[AUSZUG]:
In Japan geraten immer mehr Schulmädchen in die Fänge der Sexindustrie. Für Männer mit gibt es dabei immer bizarrere Angebote.

Tokio bei Nacht: Im Amüsierviertel Shinjuku im Herzen der fernöstlichen Millionen-Metropole stehen junge Japanerinnen in Miniröcken und verteilen Flugblätter an ältere Männer. Was sie den Erwachsenen anbieten, klingt auf den ersten Blick harmlos: Die einen laden zum „Spazierengehen“ ein, andere zum „Unterhalten“. Tatsächlich aber verbirgt sich dahinter ein knallhartes Geschäft: Sex mit Kindern. „Allein in Tokio sind mindestens 5000 Mädchen betroffen“, erklärt Yumeno Nito.

Die 25-Jährige betreibt eine Hilfsorganisation namens Colabo, die sich für die Opfer einsetzt. Immer mehr Schulmädchen, manche erst 14, würden in die Fänge der Sexindustrie geraten. „JK“ (für Joshi Kosei, Oberschulmädchen) nennt sich in Japan das boomende Geschäft mit der sexuellen Ausbeutung Minderjähriger.

Die Aktivistin Yumeno Nito. Die 25-Jährige betreibt eine Hilfsorganisation namens Colabo, die sich für die Opfer der Sexindustrie in Japan einsetzt
Die Aktivistin Yumeno Nito. Die 25-Jährige betreibt eine Hilfsorganisation namens Colabo, die sich für die Opfer der Sexindustrie in Japan einsetzt © dpa | Lars Nicolaysen

Viele der betroffenen Schulmädchen kommen aus verarmten Verhältnissen und oft zerrütteten Familien, erklärt Nito. Niemand kümmere sich um sie. Die Wirtschaftspolitik des rechtskonservativen Regierungschefs Shinzo Abe verschärfe das Problem noch, indem mehr Familien in die Armut gerieten.

„Lolita“-Komplex japanischer Männer?

Auch sie selbst hatte eine schwierige Kindheit. „Ich mochte nicht zu Hause sein, meine Eltern haben sich immer gestritten.“ Nito fühlte sich vernachlässigt, begann zu trinken, schlief nachts auf Hausdächern. Als sich ihre Eltern scheiden ließen, brach sie die Oberschule ab. Die einzigen Erwachsenen, die auf der Straße zu ihr sprachen, seien Männer auf der Suche nach Sex gewesen.

[DATEN]:
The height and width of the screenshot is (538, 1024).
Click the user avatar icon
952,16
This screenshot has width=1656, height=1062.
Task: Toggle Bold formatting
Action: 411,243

[AUFGABEN]:
A: Gib aus dem Artikel über Schulmädchen in Japans Sexindustrie den Abschnitt wörtlich aus, der mit den Worten „Viele der betroffenen“ beginnt und mit „die Armut gerieten.“ schließt.
B: Liefere sämtliche Zeilen der Einträge unverändert zurück.

[LÖSUNGEN]:
A:
Viele der betroffenen Schulmädchen kommen aus verarmten Verhältnissen und oft zerrütteten Familien, erklärt Nito. Niemand kümmere sich um sie. Die Wirtschaftspolitik des rechtskonservativen Regierungschefs Shinzo Abe verschärfe das Problem noch, indem mehr Familien in die Armut gerieten.

B:
The height and width of the screenshot is (538, 1024).
Click the user avatar icon
952,16
This screenshot has width=1656, height=1062.
Task: Toggle Bold formatting
Action: 411,243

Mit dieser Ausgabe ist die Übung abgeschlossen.